(What is required)
Restate the material below word for word, from its first line to its last.
(Beginning of Supplied data)
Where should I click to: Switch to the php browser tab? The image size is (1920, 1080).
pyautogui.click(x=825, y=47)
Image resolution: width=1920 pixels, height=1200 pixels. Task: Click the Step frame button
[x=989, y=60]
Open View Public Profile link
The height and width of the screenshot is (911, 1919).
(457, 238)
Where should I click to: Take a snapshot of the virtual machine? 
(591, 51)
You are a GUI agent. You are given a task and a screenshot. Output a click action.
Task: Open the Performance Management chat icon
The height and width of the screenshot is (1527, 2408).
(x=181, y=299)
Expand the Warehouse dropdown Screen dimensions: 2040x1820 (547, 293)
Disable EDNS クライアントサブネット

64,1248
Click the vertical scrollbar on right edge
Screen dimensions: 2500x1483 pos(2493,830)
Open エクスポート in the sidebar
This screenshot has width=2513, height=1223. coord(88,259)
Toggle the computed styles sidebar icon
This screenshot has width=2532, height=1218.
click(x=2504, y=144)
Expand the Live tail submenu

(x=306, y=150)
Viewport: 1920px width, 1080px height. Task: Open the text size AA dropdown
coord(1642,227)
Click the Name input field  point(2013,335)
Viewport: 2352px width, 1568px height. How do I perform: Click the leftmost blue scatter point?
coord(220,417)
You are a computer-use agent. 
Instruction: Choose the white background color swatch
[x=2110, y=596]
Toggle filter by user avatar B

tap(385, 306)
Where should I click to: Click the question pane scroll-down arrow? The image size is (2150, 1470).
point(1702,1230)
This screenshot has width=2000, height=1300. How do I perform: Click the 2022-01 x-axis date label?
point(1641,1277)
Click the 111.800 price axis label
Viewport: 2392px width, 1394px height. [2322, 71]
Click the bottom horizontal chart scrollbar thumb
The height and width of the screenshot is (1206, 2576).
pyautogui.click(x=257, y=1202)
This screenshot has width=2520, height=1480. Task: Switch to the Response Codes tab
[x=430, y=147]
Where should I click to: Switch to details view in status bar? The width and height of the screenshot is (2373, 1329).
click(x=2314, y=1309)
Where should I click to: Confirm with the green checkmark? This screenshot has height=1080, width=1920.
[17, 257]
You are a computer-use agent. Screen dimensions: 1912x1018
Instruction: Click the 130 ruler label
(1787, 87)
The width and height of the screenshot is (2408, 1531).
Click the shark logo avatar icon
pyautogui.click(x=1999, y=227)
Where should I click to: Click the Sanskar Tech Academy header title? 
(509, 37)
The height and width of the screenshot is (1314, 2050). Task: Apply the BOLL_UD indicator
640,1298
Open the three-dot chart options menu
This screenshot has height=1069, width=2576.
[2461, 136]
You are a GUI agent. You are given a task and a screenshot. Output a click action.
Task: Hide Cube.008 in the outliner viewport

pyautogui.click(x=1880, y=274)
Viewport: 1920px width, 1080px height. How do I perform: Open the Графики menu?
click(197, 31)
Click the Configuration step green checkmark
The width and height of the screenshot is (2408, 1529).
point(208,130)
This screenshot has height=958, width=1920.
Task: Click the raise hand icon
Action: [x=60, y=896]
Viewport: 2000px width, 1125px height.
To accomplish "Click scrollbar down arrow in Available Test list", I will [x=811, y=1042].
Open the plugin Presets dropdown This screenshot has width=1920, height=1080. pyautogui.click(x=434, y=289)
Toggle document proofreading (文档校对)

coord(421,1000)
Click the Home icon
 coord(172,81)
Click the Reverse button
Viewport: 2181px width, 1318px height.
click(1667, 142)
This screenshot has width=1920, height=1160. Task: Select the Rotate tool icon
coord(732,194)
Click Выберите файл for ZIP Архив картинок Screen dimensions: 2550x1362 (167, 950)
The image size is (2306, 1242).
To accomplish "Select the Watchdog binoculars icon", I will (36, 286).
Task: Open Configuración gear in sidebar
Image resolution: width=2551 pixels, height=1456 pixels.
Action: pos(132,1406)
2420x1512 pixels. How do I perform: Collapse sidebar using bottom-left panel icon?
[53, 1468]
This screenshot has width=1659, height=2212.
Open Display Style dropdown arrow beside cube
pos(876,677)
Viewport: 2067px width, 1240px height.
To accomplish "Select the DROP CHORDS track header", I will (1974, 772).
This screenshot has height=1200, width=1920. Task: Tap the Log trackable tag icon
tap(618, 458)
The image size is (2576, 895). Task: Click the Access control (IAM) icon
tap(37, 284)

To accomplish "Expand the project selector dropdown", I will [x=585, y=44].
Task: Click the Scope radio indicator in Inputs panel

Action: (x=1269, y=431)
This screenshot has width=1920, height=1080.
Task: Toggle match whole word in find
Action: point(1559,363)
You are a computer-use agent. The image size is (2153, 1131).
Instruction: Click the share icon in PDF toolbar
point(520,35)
(End of Supplied data)
(Answer)
Where should I click to: Switch to the php browser tab? The image size is (1920, 1080).
pyautogui.click(x=825, y=47)
Image resolution: width=1920 pixels, height=1200 pixels. Task: Click the Step frame button
[x=989, y=60]
Open View Public Profile link
The height and width of the screenshot is (911, 1919).
(457, 238)
Where should I click to: Take a snapshot of the virtual machine? 
(591, 51)
You are a GUI agent. You are given a task and a screenshot. Output a click action.
Task: Open the Performance Management chat icon
The height and width of the screenshot is (1527, 2408).
(x=181, y=299)
Expand the Warehouse dropdown Screen dimensions: 2040x1820 (547, 293)
Disable EDNS クライアントサブネット

64,1248
Click the vertical scrollbar on right edge
Screen dimensions: 2500x1483 pos(2493,830)
Open エクスポート in the sidebar
This screenshot has width=2513, height=1223. coord(88,259)
Toggle the computed styles sidebar icon
This screenshot has width=2532, height=1218.
click(x=2504, y=144)
Expand the Live tail submenu

(x=306, y=150)
Viewport: 1920px width, 1080px height. Task: Open the text size AA dropdown
coord(1642,227)
Click the Name input field  point(2013,335)
Viewport: 2352px width, 1568px height. How do I perform: Click the leftmost blue scatter point?
coord(220,417)
You are a computer-use agent. 
Instruction: Choose the white background color swatch
[x=2110, y=596]
Toggle filter by user avatar B

tap(385, 306)
Where should I click to: Click the question pane scroll-down arrow? The image size is (2150, 1470).
point(1702,1230)
This screenshot has width=2000, height=1300. How do I perform: Click the 2022-01 x-axis date label?
point(1641,1277)
Click the 111.800 price axis label
Viewport: 2392px width, 1394px height. [2322, 71]
Click the bottom horizontal chart scrollbar thumb
The height and width of the screenshot is (1206, 2576).
pyautogui.click(x=257, y=1202)
This screenshot has width=2520, height=1480. Task: Switch to the Response Codes tab
[x=430, y=147]
Where should I click to: Switch to details view in status bar? The width and height of the screenshot is (2373, 1329).
click(x=2314, y=1309)
Where should I click to: Confirm with the green checkmark? This screenshot has height=1080, width=1920.
[17, 257]
You are a computer-use agent. Screen dimensions: 1912x1018
Instruction: Click the 130 ruler label
(1787, 87)
The width and height of the screenshot is (2408, 1531).
Click the shark logo avatar icon
pyautogui.click(x=1999, y=227)
Where should I click to: Click the Sanskar Tech Academy header title? 
(509, 37)
The height and width of the screenshot is (1314, 2050). Task: Apply the BOLL_UD indicator
640,1298
Open the three-dot chart options menu
This screenshot has height=1069, width=2576.
[2461, 136]
You are a GUI agent. You are given a task and a screenshot. Output a click action.
Task: Hide Cube.008 in the outliner viewport

pyautogui.click(x=1880, y=274)
Viewport: 1920px width, 1080px height. How do I perform: Open the Графики menu?
click(197, 31)
Click the Configuration step green checkmark
The width and height of the screenshot is (2408, 1529).
point(208,130)
This screenshot has height=958, width=1920.
Task: Click the raise hand icon
Action: [x=60, y=896]
Viewport: 2000px width, 1125px height.
To accomplish "Click scrollbar down arrow in Available Test list", I will [x=811, y=1042].
Open the plugin Presets dropdown This screenshot has width=1920, height=1080. pyautogui.click(x=434, y=289)
Toggle document proofreading (文档校对)

coord(421,1000)
Click the Home icon
 coord(172,81)
Click the Reverse button
Viewport: 2181px width, 1318px height.
click(1667, 142)
This screenshot has width=1920, height=1160. Task: Select the Rotate tool icon
coord(732,194)
Click Выберите файл for ZIP Архив картинок Screen dimensions: 2550x1362 (167, 950)
The image size is (2306, 1242).
To accomplish "Select the Watchdog binoculars icon", I will (36, 286).
Task: Open Configuración gear in sidebar
Image resolution: width=2551 pixels, height=1456 pixels.
Action: pos(132,1406)
2420x1512 pixels. How do I perform: Collapse sidebar using bottom-left panel icon?
[53, 1468]
This screenshot has width=1659, height=2212.
Open Display Style dropdown arrow beside cube
pos(876,677)
Viewport: 2067px width, 1240px height.
To accomplish "Select the DROP CHORDS track header", I will (1974, 772).
This screenshot has height=1200, width=1920. Task: Tap the Log trackable tag icon
tap(618, 458)
The image size is (2576, 895). Task: Click the Access control (IAM) icon
tap(37, 284)

To accomplish "Expand the project selector dropdown", I will [x=585, y=44].
Task: Click the Scope radio indicator in Inputs panel

Action: (x=1269, y=431)
This screenshot has width=1920, height=1080.
Task: Toggle match whole word in find
Action: point(1559,363)
You are a computer-use agent. The image size is (2153, 1131).
Instruction: Click the share icon in PDF toolbar
point(520,35)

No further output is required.